Desde logo, a questão que parece mais complicada de resolver, porque envolve dois países NATO, é a questão curda. A Turquia, apesar da recente (e aparente) aproximação ao líder curdo Abdullah Öcalan (líder do PKK, preso há 25 anos), permitindo agora que fosse visitado na prisão, quer os curdos destituídos de qualquer possibilidade de autonomia ou independência e joga também com os refugiados sírios que tem no seu território – árabes na sua maioria – que gostaria de ver regressar à Síria, mas fixando-os em território curdo, numa estratégia de arabização do território, anteriormente seguida por Saddam Hussein, no Iraque. A Turquia apoia directamente as milícias do chamado Exército Nacional Sírio e tem tropas no nordeste da Síria (zona curda). Os combates entre milícias pró-turcas e curdos têm sido frequentes e o número de vítimas elevado. Mas, os Estados Unidos têm apoiado os curdos e, apesar de anteriores traições, parecem ser o único apoio que os pode proteger, seja da Turquia, seja de um eventual governo hostil em Damasco.
Mosaico complicado
Quase 14 anos de guerra, incluindo a presença do Estado Islâmico, transformaram a Síria num tabuleiro onde se movimenta uma enorme quantidade de milícias, com as mais diversas obediências, que celebram alianças à mesma velocidade com que desfazem alianças anteriores.
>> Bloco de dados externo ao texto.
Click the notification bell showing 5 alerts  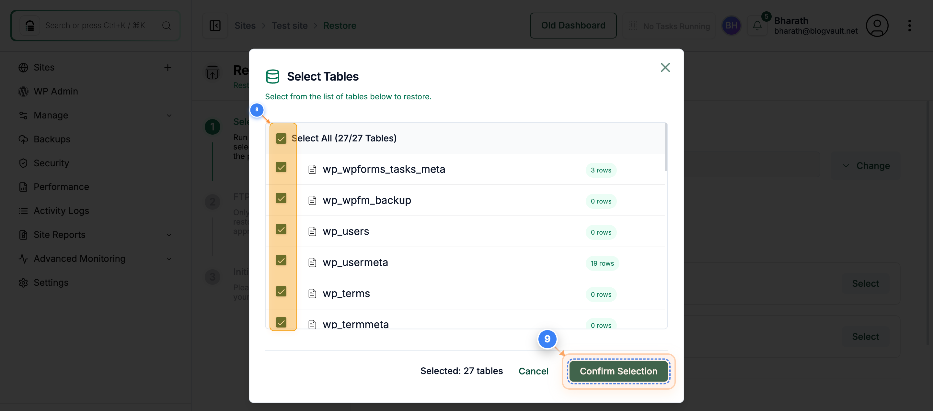pyautogui.click(x=757, y=25)
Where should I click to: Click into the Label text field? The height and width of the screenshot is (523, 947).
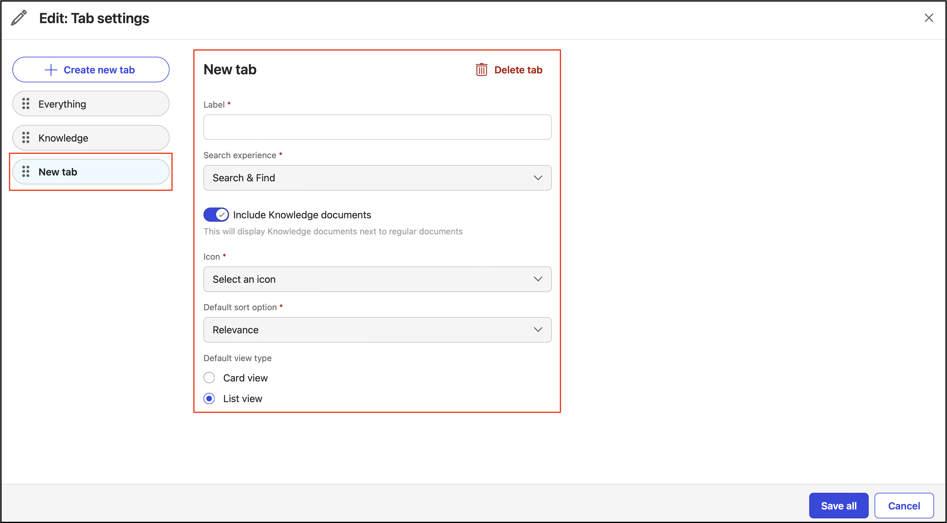tap(377, 127)
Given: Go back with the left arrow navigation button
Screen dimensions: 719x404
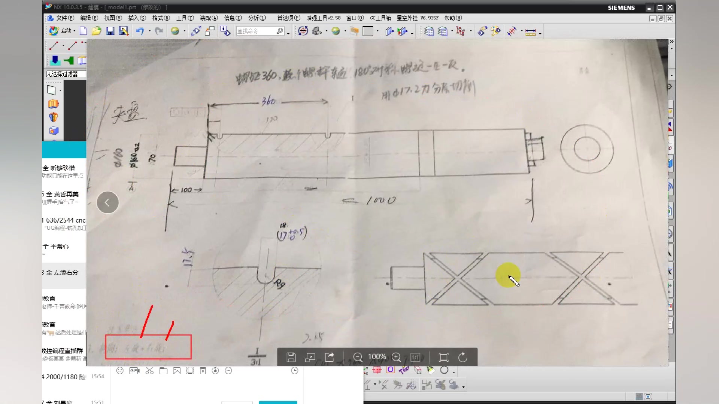Looking at the screenshot, I should pyautogui.click(x=107, y=202).
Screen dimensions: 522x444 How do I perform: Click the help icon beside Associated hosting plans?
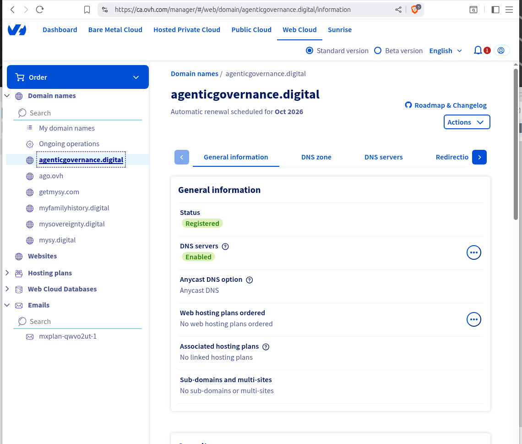click(266, 347)
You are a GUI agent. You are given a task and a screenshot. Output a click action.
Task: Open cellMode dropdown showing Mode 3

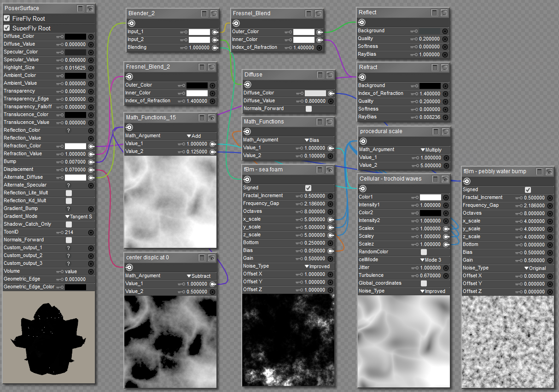click(430, 260)
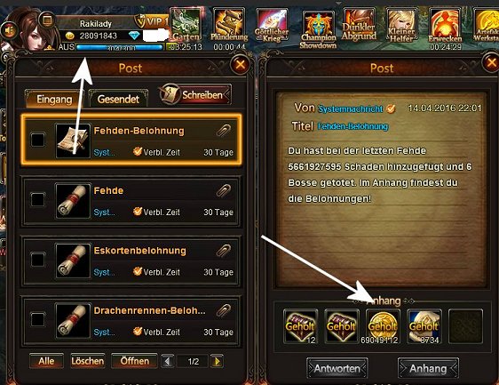
Task: Go to next mail page arrow
Action: (x=217, y=361)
O segredo para dar alguma estabilidade à Síria num futuro próximo estará certamente na distribuição de poder entre as muitas facções e grupos rebeldes que conquistaram Damasco. A rapidez com que os até agora rebeldes construíram um governo é sinal de que quiseram evitar um vazio de poder. Por um lado indicaram os nomes com quem a comunidade internacional pode dialogar; por outro lado, evitaram que o país resvalasse para o caos.
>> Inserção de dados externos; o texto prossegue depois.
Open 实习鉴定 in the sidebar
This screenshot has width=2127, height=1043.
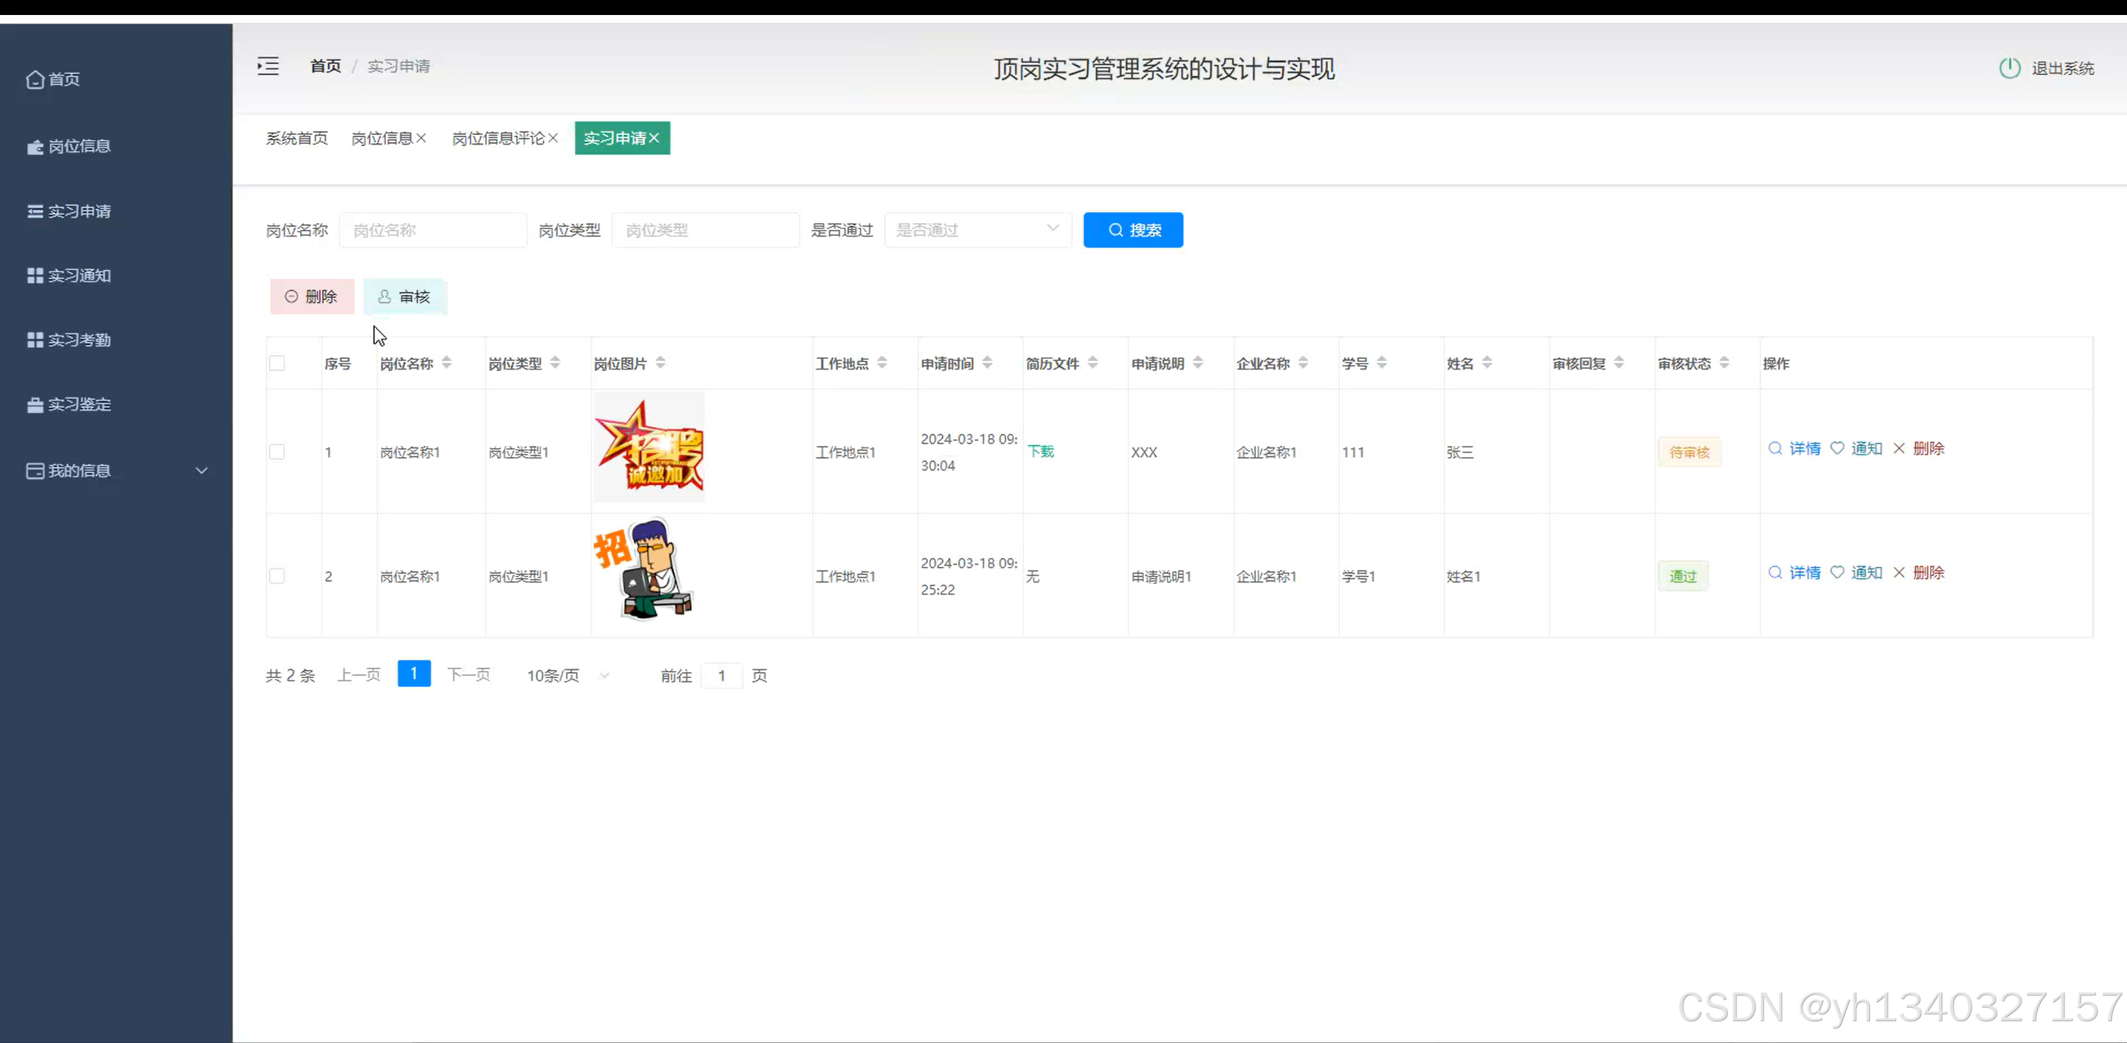(78, 405)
Até agora, parece intocável a liderança de Abu Mohammad Al Golani, mas o Hayat Tharir Al Sham não pode aspirar, e não tem capacidade, para controlar todo o território sírio, precisando claramente de estabelecer alianças e acordos com os grupos aliados. Essa não será uma tarefa fácil, não tanto pela distribuição de lugares, mais pelas linhas orientadoras para construir a nova Síria. Grupos de maior ou menor pendor religioso, grupos que sofrem influência e têm dependência de actores externos, grupos mais nacionalistas e outros que têm uma perspectiva mais abrangente da guerra que têm travado, grupos que defendem uma Síria mais inclusiva e outros mais sectários. Sempre foi difícil numa mudança de regime após uma guerra prolongada levar os vencedores a abandonarem as armas e a integrarem-se numa nova realidade. A Síria não vai fugir à regra. É um processo lento, com avanços e recuos, e com o perigo sempre latente de haver um descarrilar do processo que leve o país a entrar numa nova guerra. Todas as possibilidades estão em aberto, mas há uma questão fundamental: a Síria precisa de apoio externo urgente.
Ainda terroristas?
Os Estados Unidos retiraram rapidamente a recompensa de 10 000 000 de dólares para a captura de Abu Mohammad Al Golani, mas falta retirar o Hayat Tharir Al Sham da lista de organizações terroristas. Aliás, será uma grande hipocrisia se tal não acontecer, mesmo considerando as dúvidas legítimas sobre o verdadeiro caracter da organização que teve origem na Al Qaeda.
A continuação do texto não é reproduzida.